Dans les coulisses de Percy Jackson le voleur de foudre - Entretien exclusif avec Pierce Brosnan (Chiron)
Article Cinéma du Samedi 17 Juillet 2010

Retrouvez à présent Percy Jackson le voleur de foudre en Blu-ray et DVD !

Propos recueillis et traduits par Pascal Pinteau

Né le 16 mai 1952 à County Meath (Irlande), Pierce Brosnan s’établit à Londres avec sa famille en 1963. Après ses études secondaires, il participe aux spectacles expérimentaux de l’Oval House Theatre de Kennington Oval, puis s’inscrit pour trois ans au Drama Centre de Londres. Tennessee Williams le choisit pour tenir le rôle de McCabe dans la première production anglaise de Red Devil Battery Sign. Il apparaît ensuite dans Filumena, mis en scène par Franco Zeffirelli et dans la pièce à suspense Wait Until Dark. En 1982, Pierce Brosnan remporte son premier grand succès populaire aux USA dans la série Les enquêtes de Remington Steele, et se fait remarquer dans le drame Mister Johnson de Bruce Beresford, puis en incarnant l’agent secret impitoyable du thriller Le 4ème protocole de John Mackenzie. Il devient si célèbre que les producteurs de James Bond songent déjà à lui pour incarner 007 après Roger Moore, mais le contrat très strict qui le lie à la production de Remington Steele fait échouer- provisoirement – ce projet. Brosnan tourne ensuite la comédie Madame Doubtfire, de Chris Columbus, et la série de la BBC Nancy Astor qui lui permet de remporter un Golden Globe. C’est finalement en 1995 que Brosnan endosse le smoking de James Bond dans Goldeneye, qui devient l’épisode le plus rentable de la saga en rapportant plus de 350 millions de dollars. Parallèlement à ses missions d’agent secret de sa majesté, Brosnan tourne des films aux registres variés comme le film-catastrophe Le Pic de Dante de Roger Donaldson, la parodie de SF Mars Attacks de Tim Burton et le remake du film policier L’affaire Thomas Crown, dont la nouvelle version est réalisée par John McTiernan. Après avoir brillamment tourné la page James Bond de sa carrière avec Meurs un autre jour, de Lee Tamahori, il joue avec son image d’espion dans Matador de Richard Shepard, et remporte un beau succès dans la comédie musicale Mamma Mia. Pierce Brosnan vient de tourner dans Ghost de Roman Polanski, et aborde la Fantasy en incarnant le centaure Chiron, mentor de Percy Jackson dans le premier volet de cette saga…
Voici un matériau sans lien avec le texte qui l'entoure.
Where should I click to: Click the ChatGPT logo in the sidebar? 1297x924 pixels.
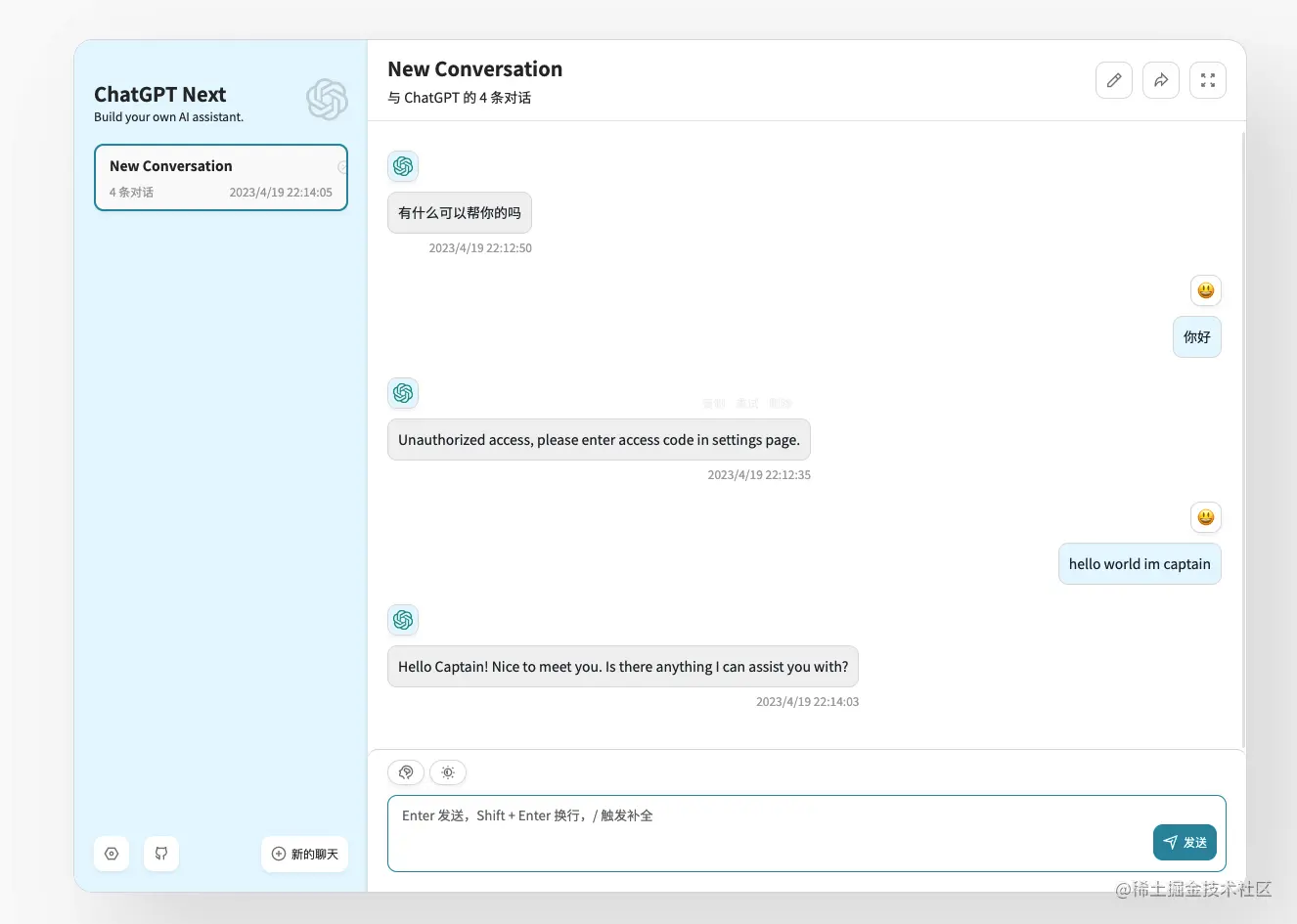click(x=327, y=100)
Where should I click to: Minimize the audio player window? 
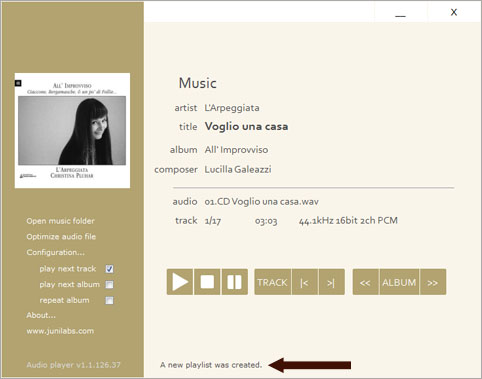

Qu’est-ce qui vous a donné envie de participer à ce film, et potentiellement, à une nouvelle saga ? L’opportunité d’incarner le mentor du jeune héros ?

Ce sont les livres de la série Percy Jackson qui m’ont intéressés. J’avais acheté les trois premiers tomes pour mon fils, et ensuite, j’ai complètement oublié que nous les avions à la maison. Il les a dévorés avec avidité. Et un jour, pendant que nous dînions autour de la table familiale, j’ai dit à ma petite tribu que j’allais jouer dans un film intitulé Percy Jackson le voleur de foudre. L’expression de stupeur de mon fils cadet m’a aussitôt rappelé qu’il connaissait très bien ces livres !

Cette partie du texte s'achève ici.